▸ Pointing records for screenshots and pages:
◆ ◆ ◆ ◆ ◆

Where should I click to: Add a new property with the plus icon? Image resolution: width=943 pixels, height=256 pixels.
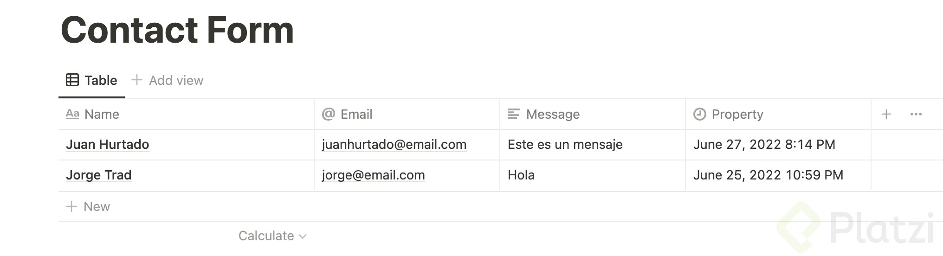point(886,114)
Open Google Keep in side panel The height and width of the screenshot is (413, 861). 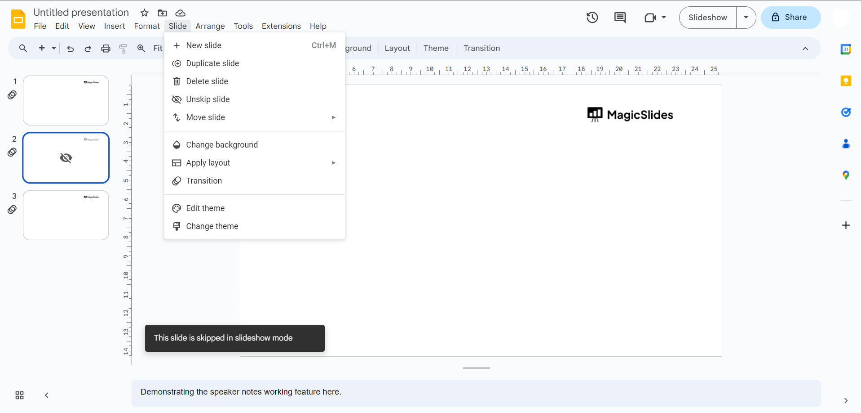(x=846, y=81)
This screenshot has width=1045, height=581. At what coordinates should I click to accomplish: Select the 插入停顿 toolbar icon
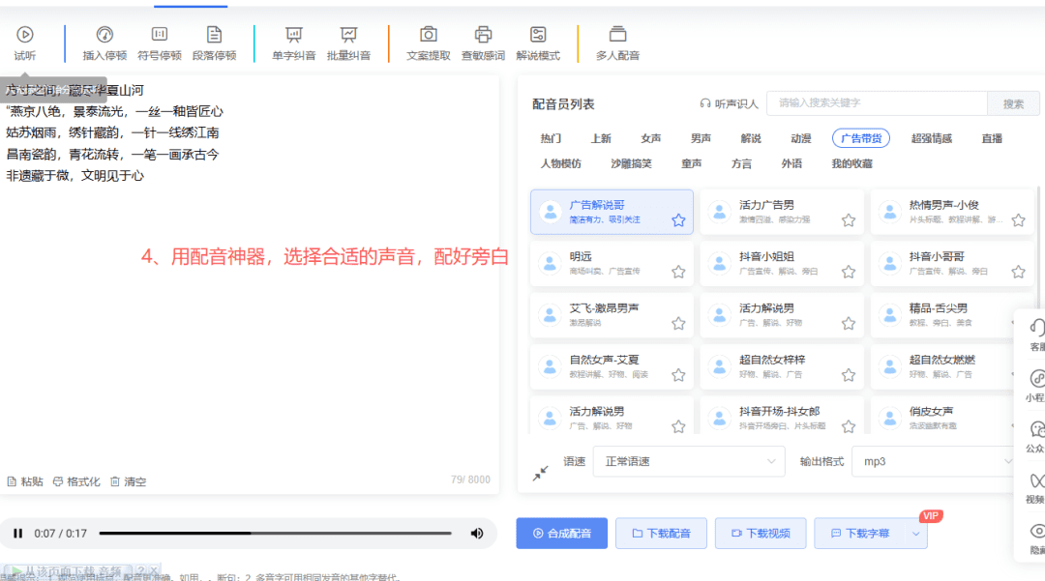pos(105,35)
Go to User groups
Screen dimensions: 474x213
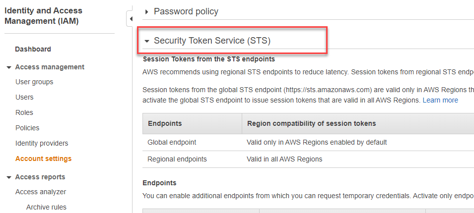[34, 82]
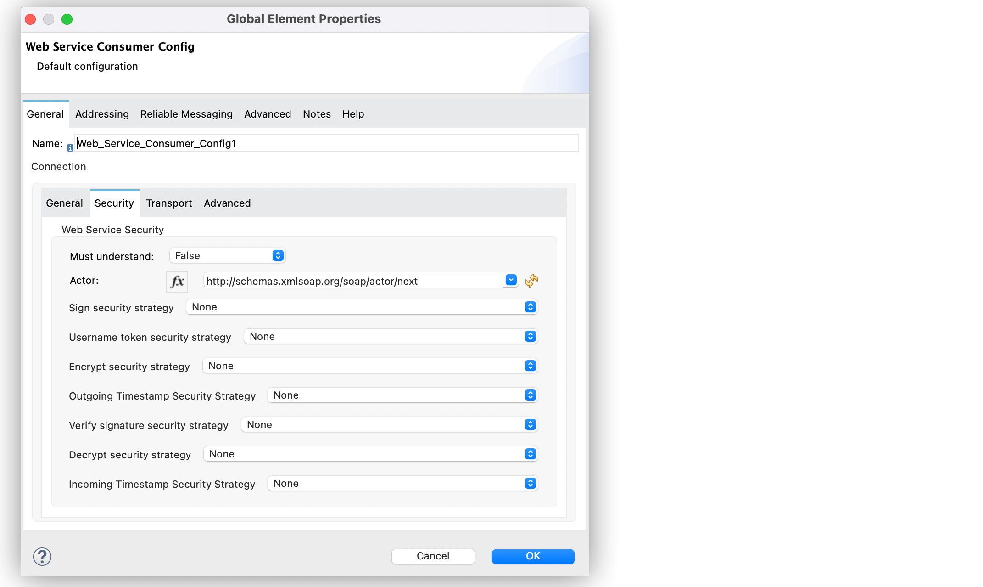
Task: Click the Transport connection tab
Action: point(168,203)
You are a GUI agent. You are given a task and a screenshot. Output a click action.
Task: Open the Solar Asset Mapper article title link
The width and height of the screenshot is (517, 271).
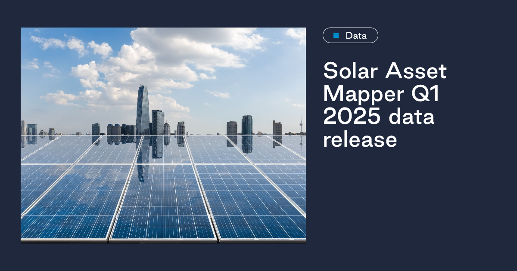tap(383, 105)
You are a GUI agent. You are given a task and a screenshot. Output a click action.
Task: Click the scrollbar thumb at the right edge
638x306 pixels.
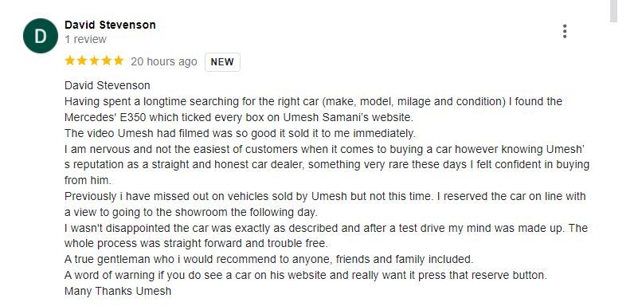[x=613, y=11]
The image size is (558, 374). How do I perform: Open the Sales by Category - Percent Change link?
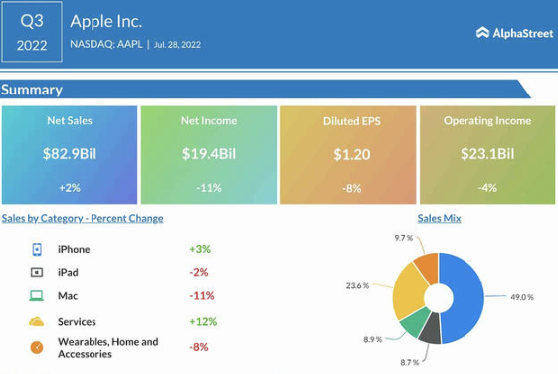pyautogui.click(x=83, y=218)
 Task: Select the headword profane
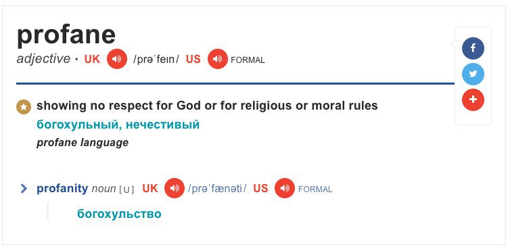point(66,35)
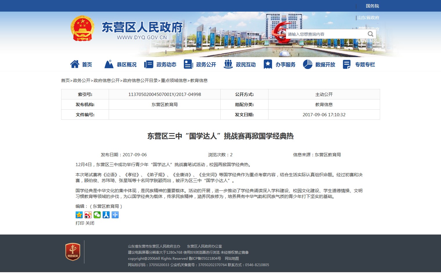Click the Renren share icon

pyautogui.click(x=106, y=215)
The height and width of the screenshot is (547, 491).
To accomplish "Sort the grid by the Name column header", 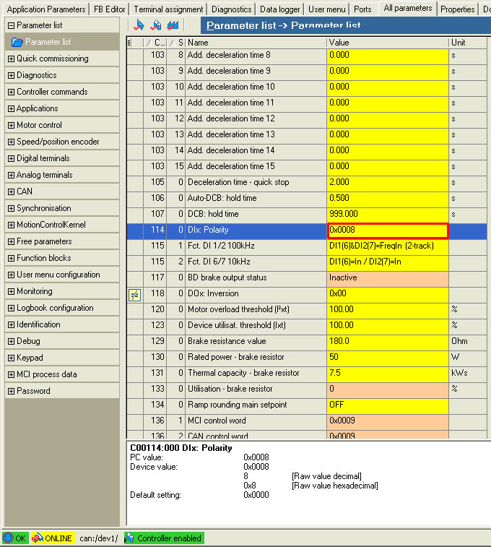I will (x=256, y=43).
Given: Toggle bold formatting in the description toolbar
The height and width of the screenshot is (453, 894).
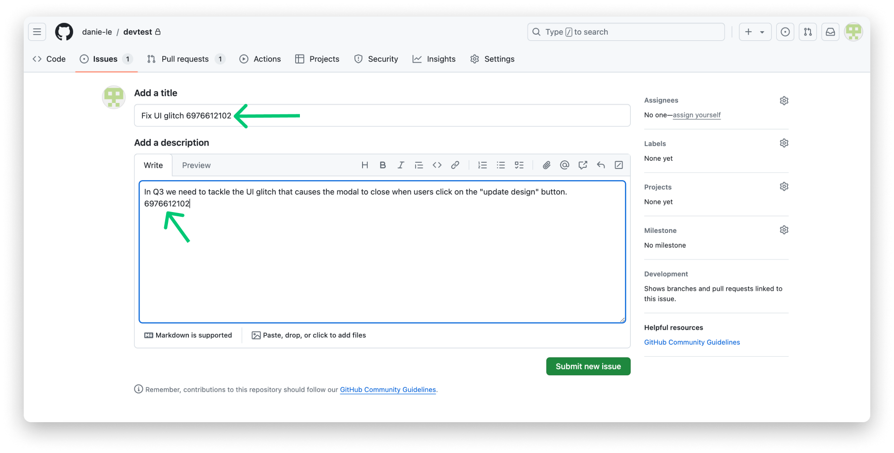Looking at the screenshot, I should (x=382, y=165).
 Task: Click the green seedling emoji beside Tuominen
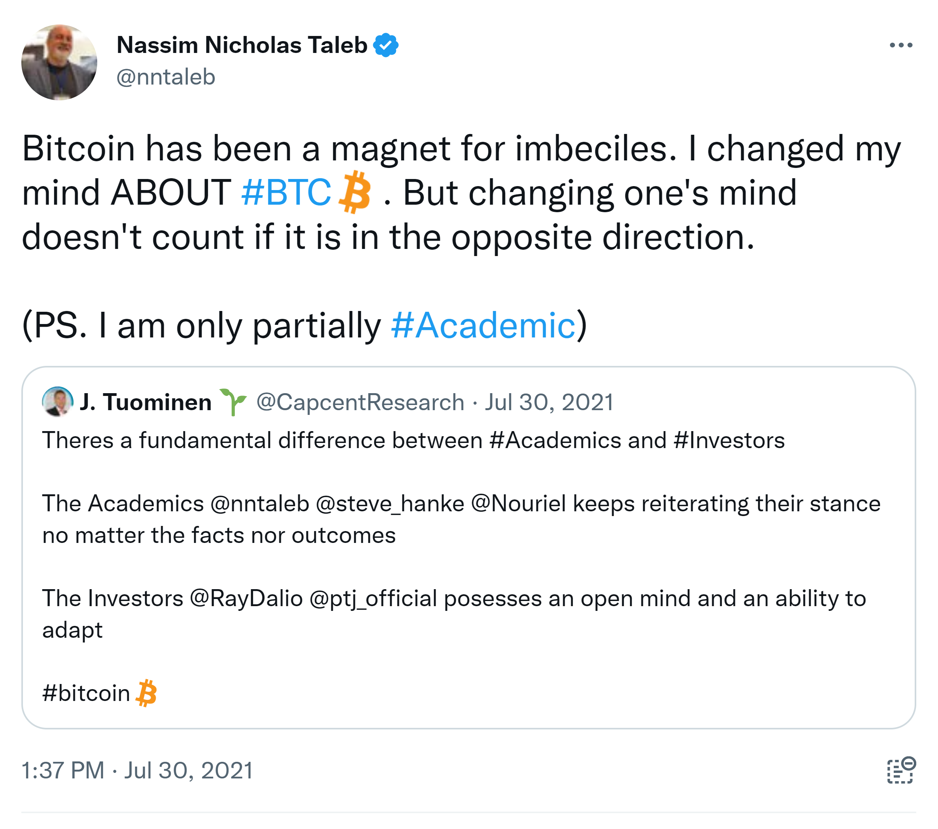point(233,401)
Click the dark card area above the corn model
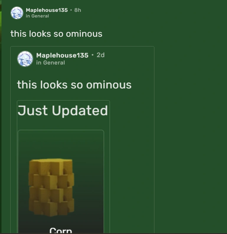Viewport: 227px width, 234px height. pos(61,144)
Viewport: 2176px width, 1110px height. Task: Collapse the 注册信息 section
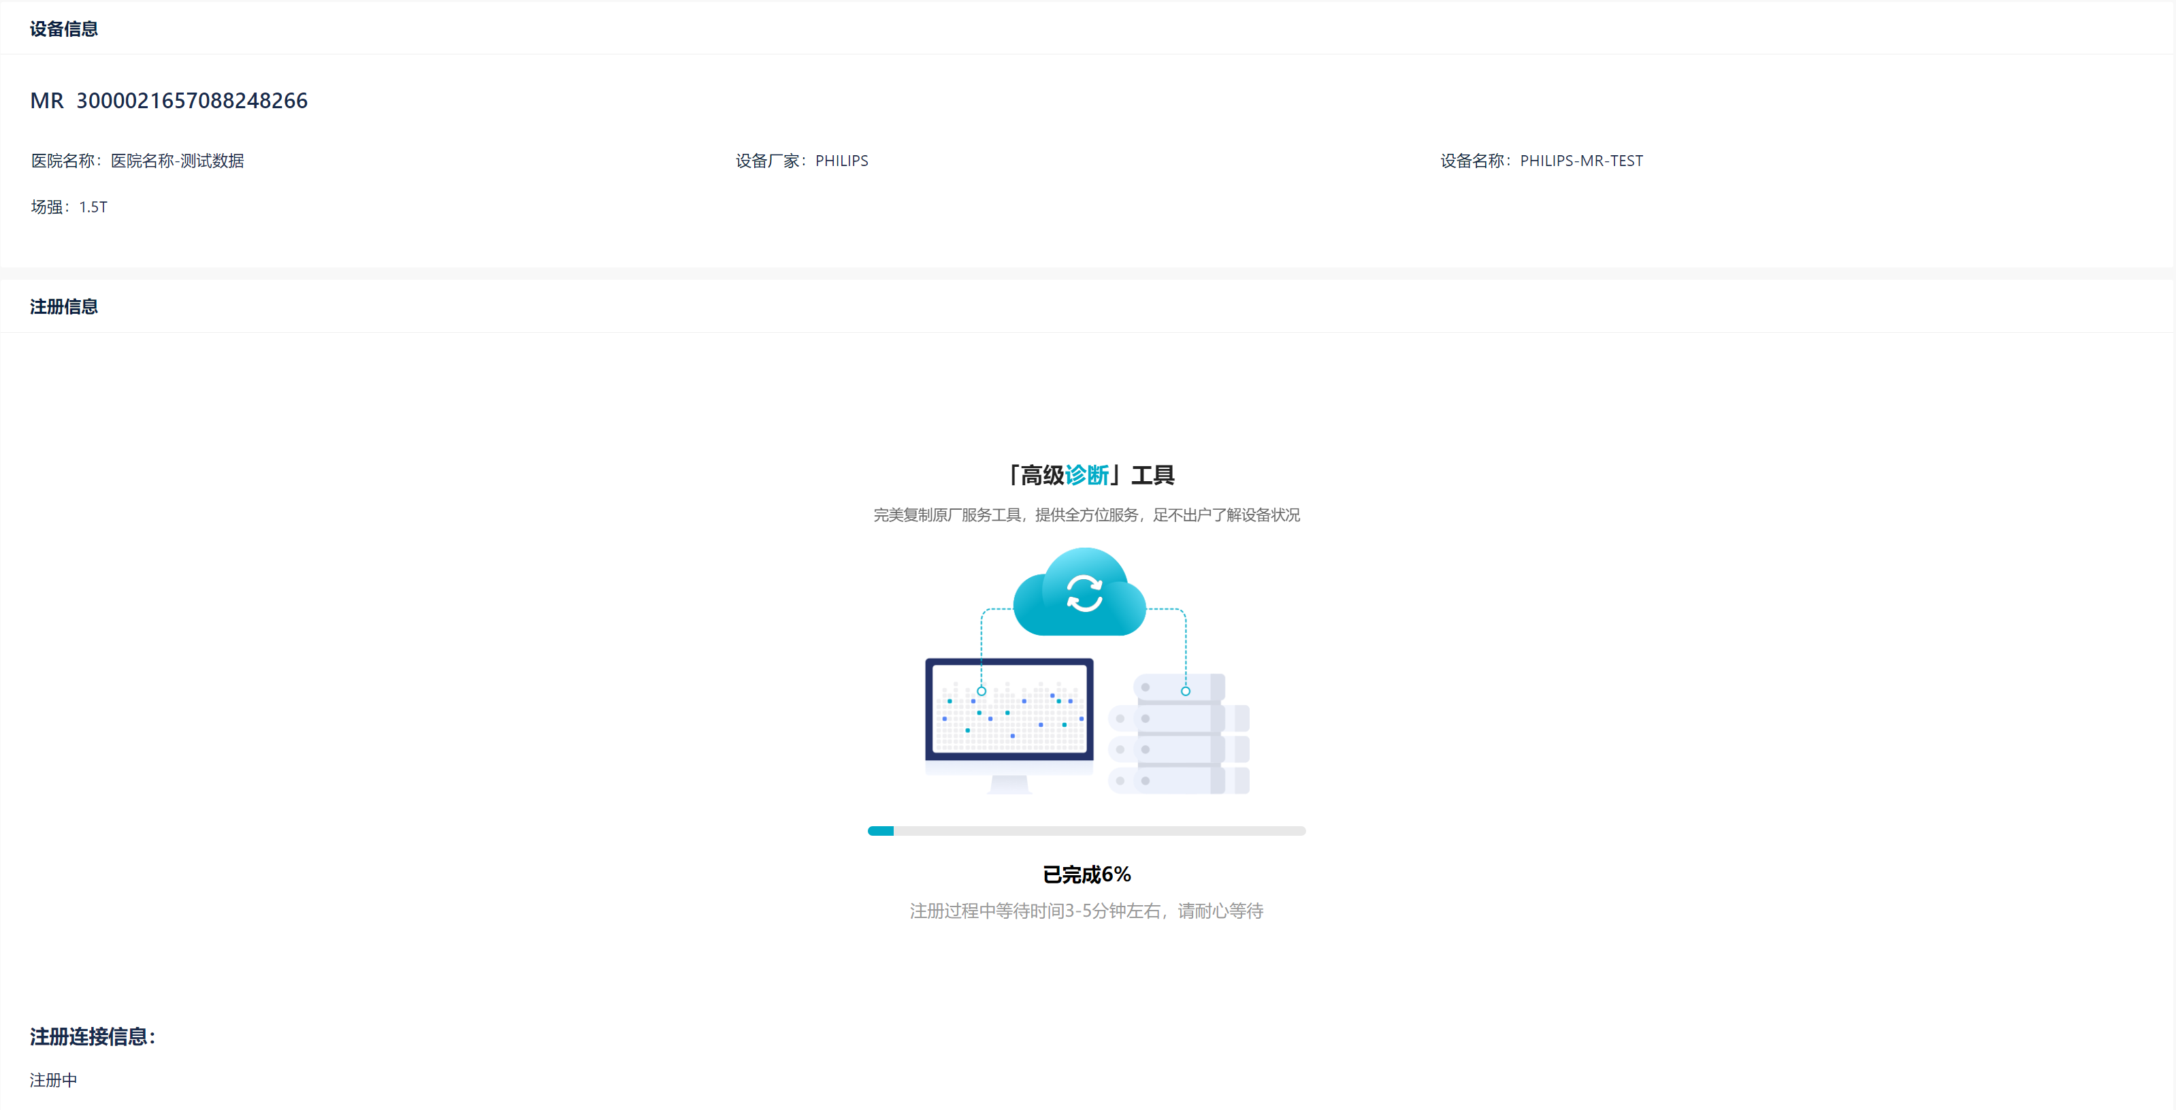pyautogui.click(x=63, y=306)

◆ ◆ ◆ ◆ ◆

Swap "dark" for "light" in the records from the line that contains "Click the dark card area above the corn model" through the end of the records, and write those lines out again with nothing else changed. Leave the pictures out of your answer.

Click the light card area above the corn model
Viewport: 227px width, 234px height. pos(61,144)
Viewport: 2176px width, 1110px height. Task: Collapse the 注册信息 section
pyautogui.click(x=63, y=306)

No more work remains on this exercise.